#### [WHAT IS BEING ASKED]
Return the lines that run from the line containing "TSN.ca (23, 2460)" through the end of the entries, both ends included. Leave out all pictures.

#### [DATA IN THIS EXERCISE]
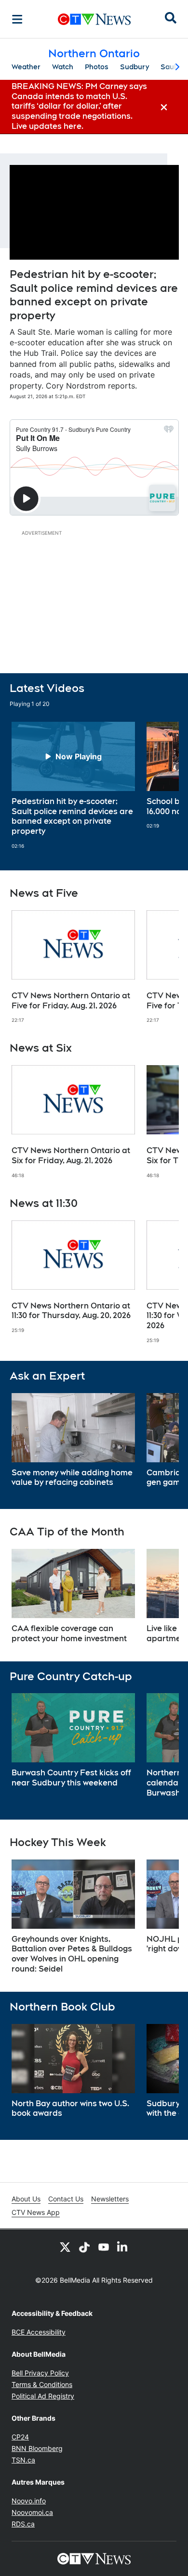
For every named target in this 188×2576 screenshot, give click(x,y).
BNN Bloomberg (37, 2448)
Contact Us (65, 2199)
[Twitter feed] (65, 2246)
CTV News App (36, 2212)
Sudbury (134, 67)
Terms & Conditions (42, 2384)
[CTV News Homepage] (94, 19)
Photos (96, 67)
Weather (26, 67)
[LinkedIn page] (123, 2246)
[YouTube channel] (103, 2246)
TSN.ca (23, 2460)
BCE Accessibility (39, 2332)
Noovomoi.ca (32, 2512)
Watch (62, 67)
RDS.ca (23, 2524)
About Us (26, 2199)
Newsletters (110, 2199)
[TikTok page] (84, 2246)
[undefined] (73, 785)
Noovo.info (29, 2501)
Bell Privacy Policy (40, 2373)
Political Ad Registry (43, 2396)
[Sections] (17, 19)
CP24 (20, 2437)
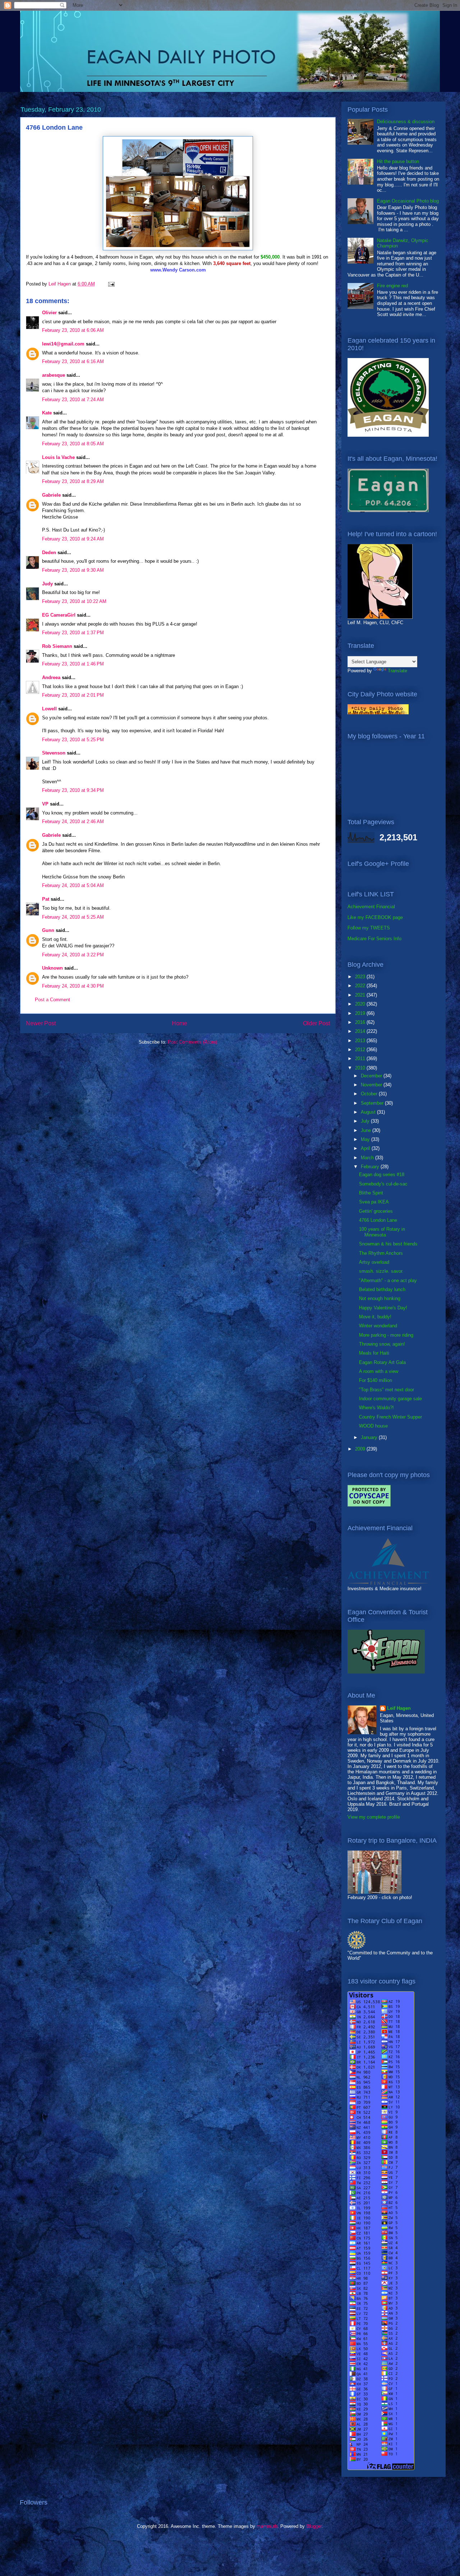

#### [ANSWER TO THE EXERCISE]
TSN.ca (23, 2460)
BCE Accessibility (39, 2332)
Noovomoi.ca (32, 2512)
Watch (62, 67)
RDS.ca (23, 2524)
About Us (26, 2199)
Newsletters (110, 2199)
[TikTok page] (84, 2246)
[undefined] (73, 785)
Noovo.info (29, 2501)
Bell Privacy Policy (40, 2373)
Political Ad Registry (43, 2396)
[Sections] (17, 19)
CP24 (20, 2437)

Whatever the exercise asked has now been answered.